Un minuto después llegó a la cantina y localizó a su grupo. El local estaba abarrotado de familiares de pacientes, personal de servicios e individuos con batas. Entre éstos resultaba fácil reconocer a los médicos en prácticas: todos llevaban un estetoscopio colgado del cuello, aunque tan arcaico utensilio no fuera utilizado. De ese modo, evitaban ser confundidos con simples enfermeros. El murmullo de las voces provenía de todos lados, llenando el ambiente como una densa radiación de fondo. El entrechocar de platos y tazas, junto al arrastrar de sillas, era lo único capaz de prevalecer sobre aquel runrún. El aire estaba impregnado de los más diversos olores, especialmente de café, té, hojas de calia, tabaco y marihuana, aunque el apetitoso tufillo de las frituras tendía a disimularlos. Las paredes, con suaves ondulaciones que mostraban todos los matices del rosa y el amarillo, parecían cubiertas de una pátina grasienta. Uno se podía figurar que se hallaba dentro del estómago de un monstruo gigantesco.
Hintikka se apropió de una silla libre y se reunió con sus compañeros.
—¿Dónde coño te habías metido, jefe? —le preguntó Sven Lerroux—. Ya pensábamos en ir a buscarte.
—Hipócritas; estáis demasiado ocupados en liquidar las existencias de cerveza. Por cierto, ¿dónde hay que pedirla?
—Lo más práctico es comprar una tarjeta en la barra. Con ella podrás sacar diez latas en el expendedor —dijo Larry—. Si me das la pasta te pediré una.

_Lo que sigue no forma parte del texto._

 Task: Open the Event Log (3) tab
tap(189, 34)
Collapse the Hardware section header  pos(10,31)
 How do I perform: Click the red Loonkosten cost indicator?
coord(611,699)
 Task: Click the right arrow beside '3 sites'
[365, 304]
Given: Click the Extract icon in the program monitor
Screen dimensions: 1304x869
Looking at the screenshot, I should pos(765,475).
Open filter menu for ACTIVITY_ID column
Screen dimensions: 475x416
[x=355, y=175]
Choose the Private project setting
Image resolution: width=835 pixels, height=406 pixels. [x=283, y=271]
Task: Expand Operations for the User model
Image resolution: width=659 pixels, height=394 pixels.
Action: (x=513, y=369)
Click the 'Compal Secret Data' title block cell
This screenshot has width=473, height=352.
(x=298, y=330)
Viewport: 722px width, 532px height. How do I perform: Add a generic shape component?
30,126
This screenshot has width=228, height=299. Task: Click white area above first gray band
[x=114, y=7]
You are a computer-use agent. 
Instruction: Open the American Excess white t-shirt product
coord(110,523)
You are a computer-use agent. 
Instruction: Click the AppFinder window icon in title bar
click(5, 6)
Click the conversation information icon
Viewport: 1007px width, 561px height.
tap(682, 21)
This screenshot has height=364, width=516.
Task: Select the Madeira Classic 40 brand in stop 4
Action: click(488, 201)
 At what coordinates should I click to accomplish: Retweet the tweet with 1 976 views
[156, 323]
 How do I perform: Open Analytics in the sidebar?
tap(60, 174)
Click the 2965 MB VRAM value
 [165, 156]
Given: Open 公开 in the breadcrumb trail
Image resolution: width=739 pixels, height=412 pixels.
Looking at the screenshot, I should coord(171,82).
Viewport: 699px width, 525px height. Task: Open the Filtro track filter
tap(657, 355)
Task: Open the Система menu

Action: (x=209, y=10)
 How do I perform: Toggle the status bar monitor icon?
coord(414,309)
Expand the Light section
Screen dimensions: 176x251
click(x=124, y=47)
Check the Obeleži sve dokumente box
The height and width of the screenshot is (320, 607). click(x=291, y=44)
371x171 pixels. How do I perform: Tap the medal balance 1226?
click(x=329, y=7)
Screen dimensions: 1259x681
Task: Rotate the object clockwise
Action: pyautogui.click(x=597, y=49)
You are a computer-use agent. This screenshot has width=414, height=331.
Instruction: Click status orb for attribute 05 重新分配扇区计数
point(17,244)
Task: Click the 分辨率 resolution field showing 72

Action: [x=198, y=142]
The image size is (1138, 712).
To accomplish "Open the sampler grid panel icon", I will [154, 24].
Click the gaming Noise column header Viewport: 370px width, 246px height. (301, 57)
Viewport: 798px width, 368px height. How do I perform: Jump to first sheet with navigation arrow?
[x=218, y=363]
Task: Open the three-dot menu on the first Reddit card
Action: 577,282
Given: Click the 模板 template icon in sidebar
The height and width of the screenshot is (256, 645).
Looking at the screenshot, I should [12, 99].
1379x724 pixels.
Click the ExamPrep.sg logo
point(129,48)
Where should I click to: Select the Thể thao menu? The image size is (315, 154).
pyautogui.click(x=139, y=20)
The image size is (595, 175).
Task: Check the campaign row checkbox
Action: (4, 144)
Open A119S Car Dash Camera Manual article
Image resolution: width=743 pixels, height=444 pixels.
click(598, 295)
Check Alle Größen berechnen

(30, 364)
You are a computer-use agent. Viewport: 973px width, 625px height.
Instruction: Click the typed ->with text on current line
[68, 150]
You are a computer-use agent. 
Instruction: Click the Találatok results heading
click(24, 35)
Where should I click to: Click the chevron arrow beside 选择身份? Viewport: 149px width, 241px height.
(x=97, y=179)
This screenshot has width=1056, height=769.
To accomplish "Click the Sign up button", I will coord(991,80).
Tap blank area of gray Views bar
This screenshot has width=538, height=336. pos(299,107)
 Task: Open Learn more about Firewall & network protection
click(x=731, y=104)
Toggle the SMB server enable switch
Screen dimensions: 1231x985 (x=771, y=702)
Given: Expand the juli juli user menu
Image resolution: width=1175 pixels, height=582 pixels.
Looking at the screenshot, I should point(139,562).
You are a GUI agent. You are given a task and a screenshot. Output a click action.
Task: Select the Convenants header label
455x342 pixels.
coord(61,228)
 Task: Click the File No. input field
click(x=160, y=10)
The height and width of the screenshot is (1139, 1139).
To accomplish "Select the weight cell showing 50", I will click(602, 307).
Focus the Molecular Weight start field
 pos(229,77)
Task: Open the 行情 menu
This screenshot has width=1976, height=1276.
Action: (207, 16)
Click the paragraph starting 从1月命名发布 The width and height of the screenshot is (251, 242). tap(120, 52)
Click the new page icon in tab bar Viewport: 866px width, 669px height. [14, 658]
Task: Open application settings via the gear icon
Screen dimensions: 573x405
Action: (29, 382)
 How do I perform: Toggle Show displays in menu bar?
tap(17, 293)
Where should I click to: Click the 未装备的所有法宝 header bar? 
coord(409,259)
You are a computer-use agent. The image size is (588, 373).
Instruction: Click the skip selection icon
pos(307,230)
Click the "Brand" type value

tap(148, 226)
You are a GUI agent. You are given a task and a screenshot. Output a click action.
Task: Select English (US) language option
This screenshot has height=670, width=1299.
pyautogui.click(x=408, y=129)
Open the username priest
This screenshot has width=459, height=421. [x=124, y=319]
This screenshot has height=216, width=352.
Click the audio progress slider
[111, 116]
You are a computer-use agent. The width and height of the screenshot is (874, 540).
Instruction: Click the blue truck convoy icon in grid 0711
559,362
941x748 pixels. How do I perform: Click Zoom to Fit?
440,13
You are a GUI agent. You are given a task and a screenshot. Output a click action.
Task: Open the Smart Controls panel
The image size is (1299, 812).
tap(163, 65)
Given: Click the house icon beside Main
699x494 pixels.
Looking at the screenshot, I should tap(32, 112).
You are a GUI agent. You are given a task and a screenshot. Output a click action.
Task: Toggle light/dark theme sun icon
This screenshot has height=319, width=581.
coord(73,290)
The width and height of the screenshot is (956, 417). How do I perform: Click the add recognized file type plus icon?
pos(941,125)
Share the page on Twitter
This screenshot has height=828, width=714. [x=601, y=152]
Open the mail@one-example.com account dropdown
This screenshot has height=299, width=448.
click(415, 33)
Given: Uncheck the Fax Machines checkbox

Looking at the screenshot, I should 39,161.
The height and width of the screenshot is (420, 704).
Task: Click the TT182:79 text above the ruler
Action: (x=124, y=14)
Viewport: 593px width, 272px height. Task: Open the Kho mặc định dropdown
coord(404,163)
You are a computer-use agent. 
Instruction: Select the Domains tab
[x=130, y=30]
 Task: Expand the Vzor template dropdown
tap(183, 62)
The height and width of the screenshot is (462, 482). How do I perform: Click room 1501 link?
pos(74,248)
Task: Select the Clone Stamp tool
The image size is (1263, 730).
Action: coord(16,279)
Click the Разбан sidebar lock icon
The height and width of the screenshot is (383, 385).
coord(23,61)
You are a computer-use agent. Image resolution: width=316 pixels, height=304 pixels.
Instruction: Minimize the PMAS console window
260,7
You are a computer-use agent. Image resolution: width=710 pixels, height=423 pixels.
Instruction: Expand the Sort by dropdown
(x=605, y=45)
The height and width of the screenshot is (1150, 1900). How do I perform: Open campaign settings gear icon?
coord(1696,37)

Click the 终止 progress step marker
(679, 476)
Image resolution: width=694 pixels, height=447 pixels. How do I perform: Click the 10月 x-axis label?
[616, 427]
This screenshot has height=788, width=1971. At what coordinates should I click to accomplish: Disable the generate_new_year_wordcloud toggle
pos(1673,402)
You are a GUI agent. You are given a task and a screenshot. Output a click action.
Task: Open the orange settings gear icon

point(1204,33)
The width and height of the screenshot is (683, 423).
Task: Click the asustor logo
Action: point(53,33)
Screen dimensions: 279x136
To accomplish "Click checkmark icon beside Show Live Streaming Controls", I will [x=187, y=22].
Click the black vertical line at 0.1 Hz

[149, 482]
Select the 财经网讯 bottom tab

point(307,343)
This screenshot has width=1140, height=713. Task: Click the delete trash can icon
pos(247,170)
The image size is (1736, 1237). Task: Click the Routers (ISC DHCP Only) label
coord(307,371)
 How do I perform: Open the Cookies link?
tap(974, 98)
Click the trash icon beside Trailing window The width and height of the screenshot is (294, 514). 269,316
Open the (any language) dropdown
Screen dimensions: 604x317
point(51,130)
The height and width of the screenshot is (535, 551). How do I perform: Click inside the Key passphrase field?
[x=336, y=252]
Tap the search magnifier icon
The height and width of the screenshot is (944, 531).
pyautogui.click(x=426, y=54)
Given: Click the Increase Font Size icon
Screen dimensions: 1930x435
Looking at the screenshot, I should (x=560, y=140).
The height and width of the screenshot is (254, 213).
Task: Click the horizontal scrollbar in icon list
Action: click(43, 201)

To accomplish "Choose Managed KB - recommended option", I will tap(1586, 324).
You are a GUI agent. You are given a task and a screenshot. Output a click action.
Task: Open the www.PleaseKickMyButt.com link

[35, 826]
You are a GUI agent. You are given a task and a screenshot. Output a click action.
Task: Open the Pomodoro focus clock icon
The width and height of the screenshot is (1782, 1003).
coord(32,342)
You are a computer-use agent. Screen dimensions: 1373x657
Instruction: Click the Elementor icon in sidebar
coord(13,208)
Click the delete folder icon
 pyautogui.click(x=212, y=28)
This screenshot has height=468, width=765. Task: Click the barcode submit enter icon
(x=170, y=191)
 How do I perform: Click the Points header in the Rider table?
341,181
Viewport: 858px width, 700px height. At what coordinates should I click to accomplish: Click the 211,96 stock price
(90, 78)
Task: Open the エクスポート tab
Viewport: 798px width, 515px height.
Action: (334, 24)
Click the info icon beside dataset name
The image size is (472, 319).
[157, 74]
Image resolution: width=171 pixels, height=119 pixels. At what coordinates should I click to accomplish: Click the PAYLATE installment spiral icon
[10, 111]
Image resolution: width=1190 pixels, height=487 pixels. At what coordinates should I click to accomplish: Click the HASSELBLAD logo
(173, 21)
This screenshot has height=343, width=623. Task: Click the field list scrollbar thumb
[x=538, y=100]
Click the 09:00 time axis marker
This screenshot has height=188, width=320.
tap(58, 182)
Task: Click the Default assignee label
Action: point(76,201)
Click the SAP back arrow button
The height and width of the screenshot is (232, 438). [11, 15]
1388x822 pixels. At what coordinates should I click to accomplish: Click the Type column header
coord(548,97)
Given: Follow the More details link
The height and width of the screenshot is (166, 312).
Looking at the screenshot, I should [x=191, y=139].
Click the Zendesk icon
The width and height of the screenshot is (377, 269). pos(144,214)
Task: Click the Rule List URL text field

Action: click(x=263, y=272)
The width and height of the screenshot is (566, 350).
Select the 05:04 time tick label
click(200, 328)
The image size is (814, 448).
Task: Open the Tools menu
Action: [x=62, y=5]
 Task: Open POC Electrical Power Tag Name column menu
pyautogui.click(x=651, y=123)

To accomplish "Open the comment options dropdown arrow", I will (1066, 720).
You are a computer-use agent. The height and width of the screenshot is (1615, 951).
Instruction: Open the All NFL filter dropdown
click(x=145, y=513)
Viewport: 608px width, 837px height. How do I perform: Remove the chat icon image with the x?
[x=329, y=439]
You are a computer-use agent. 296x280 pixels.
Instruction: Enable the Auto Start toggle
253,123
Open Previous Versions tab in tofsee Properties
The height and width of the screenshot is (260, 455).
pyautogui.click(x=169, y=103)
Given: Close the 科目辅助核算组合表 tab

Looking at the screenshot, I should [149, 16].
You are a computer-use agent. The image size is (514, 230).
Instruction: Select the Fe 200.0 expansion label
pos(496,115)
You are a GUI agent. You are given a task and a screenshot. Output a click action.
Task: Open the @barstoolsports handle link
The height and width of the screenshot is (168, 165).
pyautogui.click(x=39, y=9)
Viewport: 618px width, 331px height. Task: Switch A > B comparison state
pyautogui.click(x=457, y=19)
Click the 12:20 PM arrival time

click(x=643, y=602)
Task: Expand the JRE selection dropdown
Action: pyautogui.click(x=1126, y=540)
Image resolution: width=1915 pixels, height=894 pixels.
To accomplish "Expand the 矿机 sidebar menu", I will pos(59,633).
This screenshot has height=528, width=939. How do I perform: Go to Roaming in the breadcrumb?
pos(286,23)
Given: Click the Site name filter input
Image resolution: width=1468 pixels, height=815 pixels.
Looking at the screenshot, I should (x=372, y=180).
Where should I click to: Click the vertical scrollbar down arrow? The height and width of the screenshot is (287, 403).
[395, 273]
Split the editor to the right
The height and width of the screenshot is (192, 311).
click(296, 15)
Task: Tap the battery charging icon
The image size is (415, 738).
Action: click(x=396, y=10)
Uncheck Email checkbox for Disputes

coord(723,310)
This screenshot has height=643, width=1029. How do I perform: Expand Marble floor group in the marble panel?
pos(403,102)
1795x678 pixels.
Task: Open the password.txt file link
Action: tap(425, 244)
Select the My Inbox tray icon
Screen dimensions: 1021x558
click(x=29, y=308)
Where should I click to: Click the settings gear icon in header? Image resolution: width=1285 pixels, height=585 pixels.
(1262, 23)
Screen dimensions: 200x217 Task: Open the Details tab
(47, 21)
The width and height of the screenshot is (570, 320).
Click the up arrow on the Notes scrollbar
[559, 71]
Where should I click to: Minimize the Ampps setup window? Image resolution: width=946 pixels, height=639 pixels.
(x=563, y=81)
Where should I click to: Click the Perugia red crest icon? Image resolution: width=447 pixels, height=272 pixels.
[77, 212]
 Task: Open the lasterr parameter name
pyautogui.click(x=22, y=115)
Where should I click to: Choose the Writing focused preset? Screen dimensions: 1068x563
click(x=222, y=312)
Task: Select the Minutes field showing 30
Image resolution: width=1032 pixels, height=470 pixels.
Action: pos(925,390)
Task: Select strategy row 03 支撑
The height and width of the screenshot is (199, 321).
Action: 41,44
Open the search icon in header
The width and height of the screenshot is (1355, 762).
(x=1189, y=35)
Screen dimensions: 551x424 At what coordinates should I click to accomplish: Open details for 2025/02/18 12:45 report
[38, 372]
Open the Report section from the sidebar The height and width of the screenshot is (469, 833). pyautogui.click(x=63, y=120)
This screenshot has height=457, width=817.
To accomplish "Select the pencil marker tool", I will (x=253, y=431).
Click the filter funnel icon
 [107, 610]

Iba a acercarme de todos modos; he agotado mi cupo y necesito repostar.
—No me extraña. Se necesita mucho para llenar tu depósito —repuso Amanda, mientras el gigante se incorporaba—. Míralo, va derechito al meódromo. Con razón tenía tantas ganas de levantarse… Por cierto Daniel, en verdad has tardado. ¿Te metiste por error en un quirófano, y los estudiantes de Medicina aprovecharon para operarte de apendicitis?
—Me lo tomé con calma. Lo hice por vosotros, para daros tiempo a emborracharos.
—Ojalá pudiéramos. Cuando nos pusieron las prótesis contravenenos en el hígado, nos condenaron a la sobriedad perpetua. Menuda putada.
—¿Qué le vamos a hacer? Joder, me está entrando hambre; huele que alimenta.
—Seguro que se come mejor que en el cuartel —dijo Sven.
—Pues tendremos que aguantarnos y regresar. Además, yo deberé dictarle al ordenador de intendencia un informe que sólo servirá para ocupar espacio en la memoria. Tomemos la última ronda y larguémonos. Aquí ya no pintamos nada.
Aguardaron en silencio el regreso de Larry con las bebidas. Un observador ocasional sólo habría percibido a un grupo de militares aburridos en torno a una mesa, dormitando en aquella atmósfera repleta de humo. Sin embargo estaban sentados de forma que no había ángulos muertos en su visión. Podían incorporarse y saltar en un momento dado sin impedimentos.
—Vosotros al menos tenéis suerte —comentó Hintikka, después de obsequiarse con un generoso trago de cerveza fría—. Unos días más y os marcharéis de este cutre planeta. En cambio, a Sven y a mí nos queda aún un largo periodo de dar tumbos, como hasta ahora.
—Casi harán que añore Nueva Hircania —dijo Sven—. Al menos, nuestra labor allí tenía su fundamento.
—A tomar por culo —repuso Amanda—. Ya tenía ganas de abandonar esta vida, puteada noche y día.
Se hizo un incómodo silencio. Nadie deseaba hablar sobre lo que harían después. Tampoco se dijo nada al estilo de: «escribidnos dentro de unos meses para que sepamos cómo os va». Nunca se hacía. Las amistades entre los soldados no solían ser eternas, precisamente. Volvieron a charlar de trivialidades y brindaron con la última lata de cerveza por los buenos viejos tiempos. Cuando abandonaron la cantina, nadie los echó en falta.